The problem:
Every line from the one with "Image resolution: width=644" through the last line below should be repeated exactly; pictures stay out of the copy.

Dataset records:
◆ ◆ ◆

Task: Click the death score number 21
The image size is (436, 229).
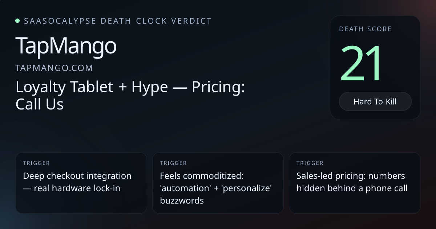Action: (362, 63)
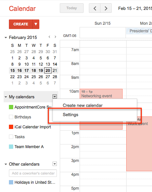
Task: Collapse the February 2015 mini calendar
Action: [x=6, y=38]
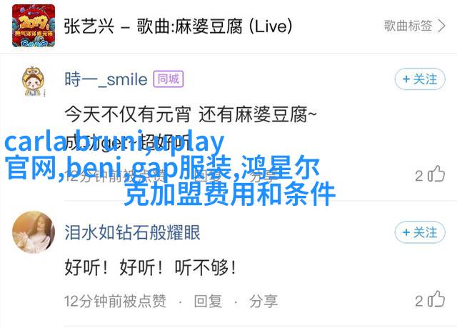The image size is (457, 328).
Task: Like the 好听！好听！听不够！ comment thumbs-up
Action: (x=436, y=299)
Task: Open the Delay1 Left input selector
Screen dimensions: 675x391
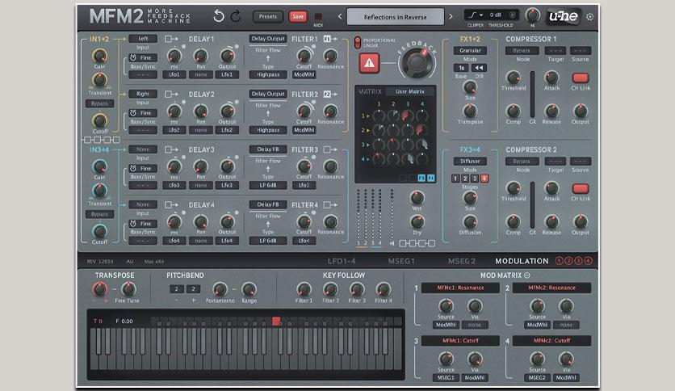Action: [142, 39]
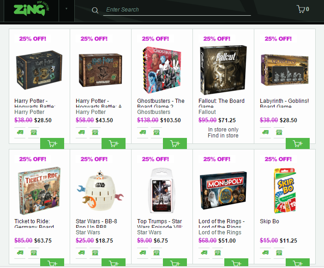
Task: Add Ghostbusters Board Game 2 to cart
Action: coord(175,143)
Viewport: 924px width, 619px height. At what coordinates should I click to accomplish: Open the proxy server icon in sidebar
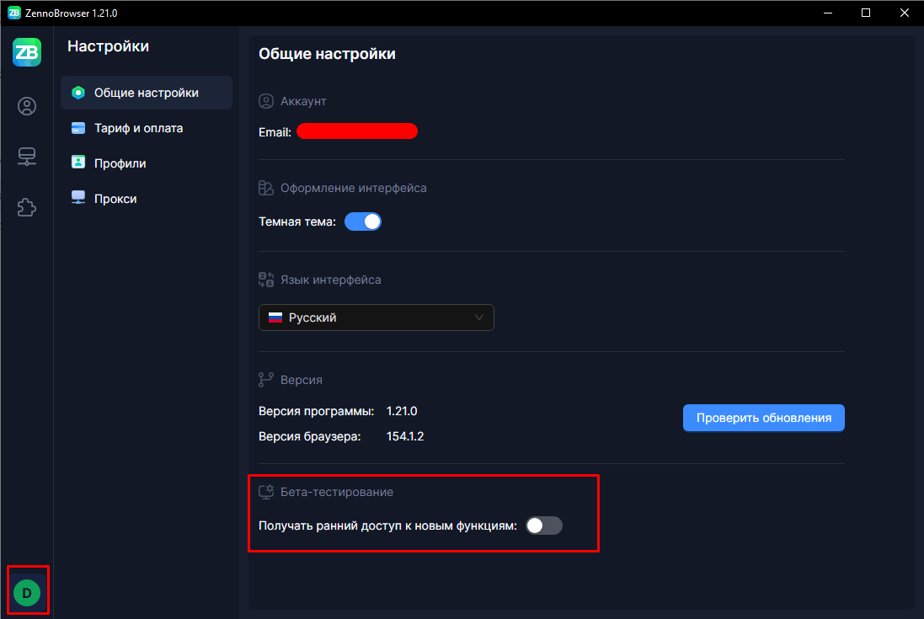point(27,157)
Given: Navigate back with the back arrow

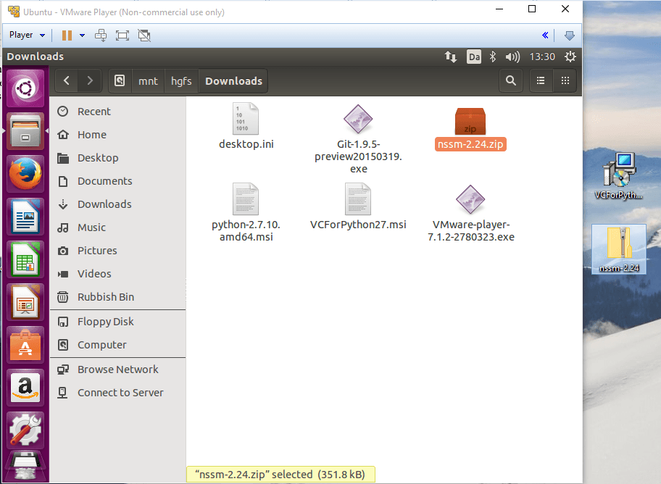Looking at the screenshot, I should (x=66, y=80).
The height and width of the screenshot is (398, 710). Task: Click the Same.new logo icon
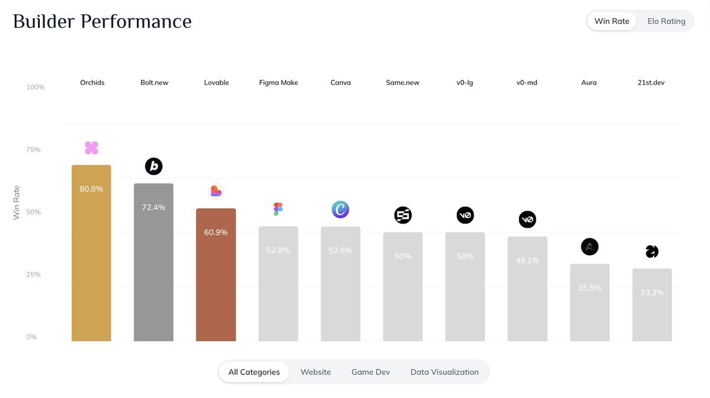[x=403, y=215]
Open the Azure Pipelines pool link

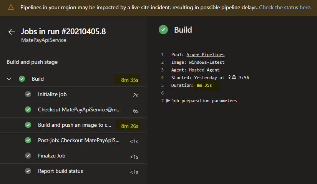205,55
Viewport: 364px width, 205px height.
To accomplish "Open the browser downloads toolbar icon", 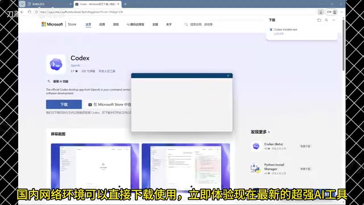I will 321,12.
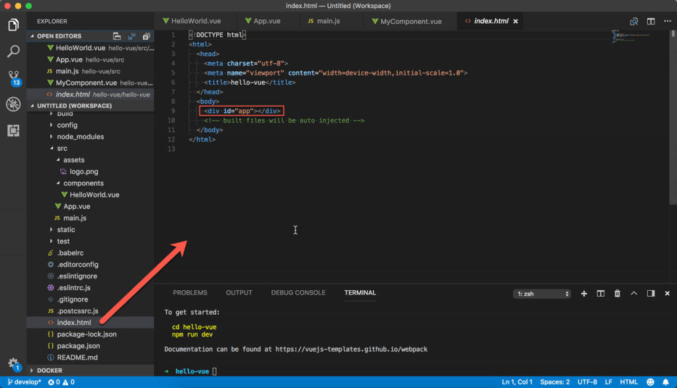Split the editor using the toolbar icon

[651, 21]
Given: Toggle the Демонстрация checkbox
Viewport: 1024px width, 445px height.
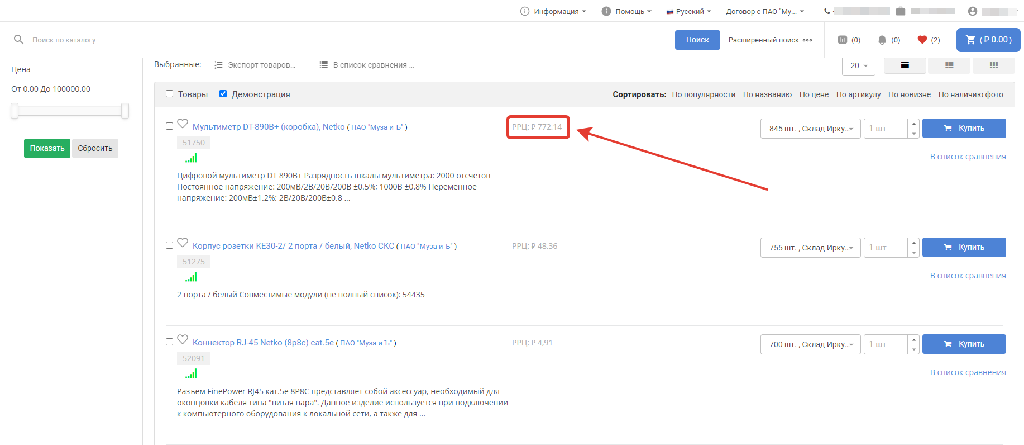Looking at the screenshot, I should coord(223,94).
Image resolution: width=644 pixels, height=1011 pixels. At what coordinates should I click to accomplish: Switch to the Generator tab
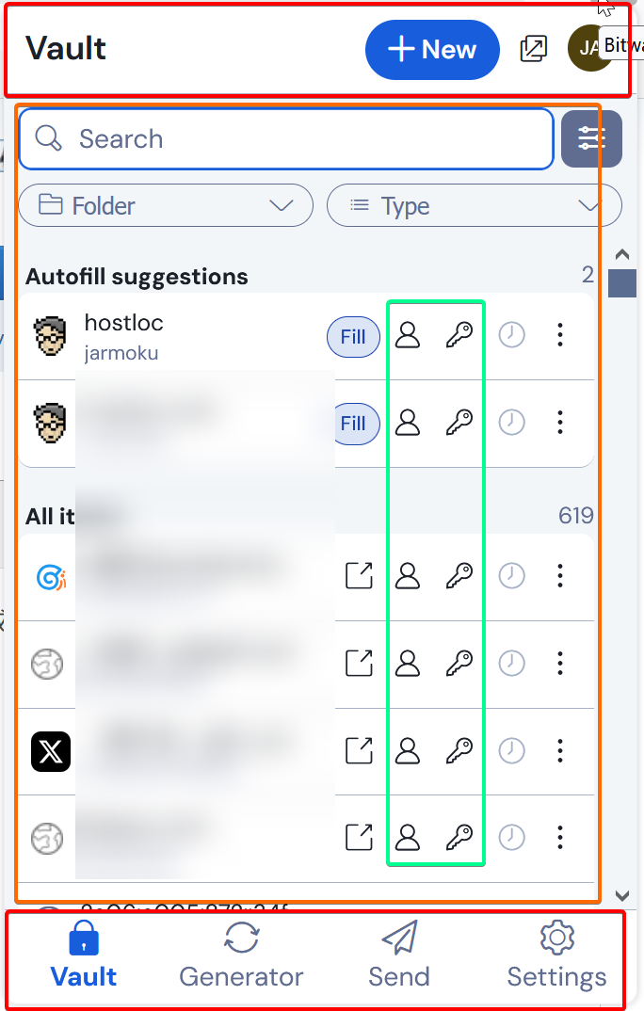(x=241, y=955)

◆ ◆ ◆

Answer to the exercise:
Image resolution: width=644 pixels, height=1011 pixels. At what coordinates should I click to accomplish: Switch to the Generator tab
(x=241, y=955)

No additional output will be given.